From his coal bucket

I turned to witness

It letting off steam in the bitterness.


The cow breathed steam, the knife

Looked at the cow and breathed too.

She rose and fell, a thick vaporous haze

Warming the space around her nostrils.

As soon as the blade drunk the morning air

It’s breath trailed off in a dissipating

Plume. It’s body became cold and sharp.


Like the thin wind on my cheek.

Like the feeling of bare feet. 


As the knife was under the cow,

Slicing through soft underbelly with mysterious truth,

Opening the sticky entrails onto the frost tipped grass

Lying purple and breathing steam gory and smelling of

Acid and metal; the knife had definitely stopped breathing.

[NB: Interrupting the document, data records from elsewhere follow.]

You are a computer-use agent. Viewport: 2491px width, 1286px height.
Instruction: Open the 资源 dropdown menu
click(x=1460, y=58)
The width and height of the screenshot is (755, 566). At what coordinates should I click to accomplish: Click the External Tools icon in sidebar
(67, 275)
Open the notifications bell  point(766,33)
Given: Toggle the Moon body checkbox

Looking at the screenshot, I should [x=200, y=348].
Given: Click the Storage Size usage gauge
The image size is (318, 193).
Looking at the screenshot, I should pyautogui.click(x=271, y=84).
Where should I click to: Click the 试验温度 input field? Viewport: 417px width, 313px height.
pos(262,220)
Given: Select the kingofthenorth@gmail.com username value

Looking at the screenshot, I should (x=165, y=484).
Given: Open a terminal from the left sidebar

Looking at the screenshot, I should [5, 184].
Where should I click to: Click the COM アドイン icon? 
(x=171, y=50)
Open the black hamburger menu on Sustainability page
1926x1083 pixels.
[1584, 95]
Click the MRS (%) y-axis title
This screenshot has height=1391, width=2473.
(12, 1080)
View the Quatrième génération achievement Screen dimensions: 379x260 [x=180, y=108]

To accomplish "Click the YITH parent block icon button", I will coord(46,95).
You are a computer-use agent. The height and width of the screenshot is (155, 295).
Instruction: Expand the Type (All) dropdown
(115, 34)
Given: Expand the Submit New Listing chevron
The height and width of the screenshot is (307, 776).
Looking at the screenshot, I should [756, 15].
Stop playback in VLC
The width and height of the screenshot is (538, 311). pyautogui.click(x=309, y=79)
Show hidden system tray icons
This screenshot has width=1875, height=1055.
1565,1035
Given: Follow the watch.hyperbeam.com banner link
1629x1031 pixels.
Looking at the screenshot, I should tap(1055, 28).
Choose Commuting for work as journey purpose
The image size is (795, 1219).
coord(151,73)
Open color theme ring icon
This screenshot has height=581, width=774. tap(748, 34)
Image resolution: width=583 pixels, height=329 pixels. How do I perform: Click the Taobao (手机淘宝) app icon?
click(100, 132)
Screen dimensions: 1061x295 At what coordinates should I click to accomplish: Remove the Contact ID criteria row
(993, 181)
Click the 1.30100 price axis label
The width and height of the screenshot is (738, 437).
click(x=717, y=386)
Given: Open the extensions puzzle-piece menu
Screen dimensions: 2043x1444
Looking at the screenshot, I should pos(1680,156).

She stood upright for a few seconds

As she poured out of herself, her head still

Surrounded by the in and out of breath,

Until her eyes rolled and her knees buckled

Collapsing her frame into the blood mud frost.


I looked at the unmoving mass of flesh and bone,

That once was fire and water.


My father took the knife to the sink

Wetting the blade with water and cloth

Before placing it back into the coal.

Blood trails ran from his palm

Down his forearms sticking to his hair

His palms looked like they did when

He collected coal for fire, blood looked like soot,

He washed them the same,

In silence, methodical

Carefully joining his hands together

Under the steady flow of steaming water.